O ato de Luiz Adriano gerou críticas e revolta não apenas entre os jogadores dinamarqueses, como também por parte do seu treinador, da torcida presente e da imprensa mundial (BBC, 2012; Ekstra Bladet, 2012; SporTV, 2012; The New Zeland Herald, 2012; Gazzetta Dello Sport, 2012; The New York Times, 2012; Larsen, 2012).

No ritmo de toda essa repercussão negativa, a Uefa, federação de futebol europeia responsável pelo torneio, decidiu abrir um inquérito disciplinar para apurar se o jogador não teria violado os princípios de conduta previstos no art. 5º do código disciplinar da entidade (UEFA ,2012). Apenas uma semana depois do jogo, Luiz Adriano foi julgado e disciplinarmente punido com a suspensão por uma partida da competição e com a obrigação de prestar serviços comunitários por um dia (Globo, 2012).

Dentre as várias possibilidades de conjecturas a partir do caso, pode-se debater, por exemplo:

I. Se acaso Luiz Adriano sentiu remorso, e qual sua possível eficácia e relação com o fair play como dever moral ou como expectativa social (debatendo, assim, os conceitos e a fronteira entre normas morais e normas sociais).

II. A reação externa dos atletas da equipe adversária, do treinador, da torcida e da imprensa como manifestações de uma normatividade social.

III. A necessidade ou desnecessidade da punição institucionalizada (até que ponto a punição descaracteriza o caráter moral e cortês do fair play?) e como ela se diferencia de um eventual remorso e da documentada reação externa ao ato de Luiz Adriano.

Além da evidente pertinência do caso para o ensino da Teoria da Norma Jurídica de Bobbio, ele também pode ser explorado em outros contextos também caros à formação jurídica, v.g., para debater o agir moral e a distinção entre Moral e Direito em Kant, bem como a distinção entre racionalidade estratégica e racionalidade comunicativa em Habermas.

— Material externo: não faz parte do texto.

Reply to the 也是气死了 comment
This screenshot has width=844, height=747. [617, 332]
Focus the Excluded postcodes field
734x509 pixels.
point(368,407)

Apliquei o caso como parte de um exercício avaliativo em duplas após aulas expositivas sobre a Teoria da Norma Jurídica, com discussão em sala, na aula seguinte. Não segui um roteiro bem estabelecido. Preocupei-me em provocar os estudantes a expor argumentos sobre a relação entre o caso e os conceitos da Teoria da Norma Jurídica e a expor também possíveis méritos e falhas da teoria sistematizada por Bobbio.

O caso foi utilizado por mim num caminho dedutivo: dos conceitos teóricos apreendidos anteriormente para sua aplicação numa situação concreta. Contudo, é perfeitamente possível o caminho inverso, i.e., com a apresentação da situação e com a formulação de perguntas para instigar os estudantes a tirarem suas próprias conclusões sobre as características dos diferentes tipos de normatividade envolvidos, permitindo assim o aprendizado dos conceitos (“norma moral”, “norma social”, “norma jurídica” etc.) por indução. A eficácia da via “indutiva” de teorias como técnica pedagógica já foi atestada, e.g., no campo da Engenharia, cujo ensino costuma ser dedutivo a partir de teorias e sua aplicação (cf. Prince; Felder, 2006). No campo jurídico, precisamos de mais estudos. De todo modo, intuitivamente parece ser bastante interessante, em especial no âmbito dos conceitos da Teoria Geral do Direito.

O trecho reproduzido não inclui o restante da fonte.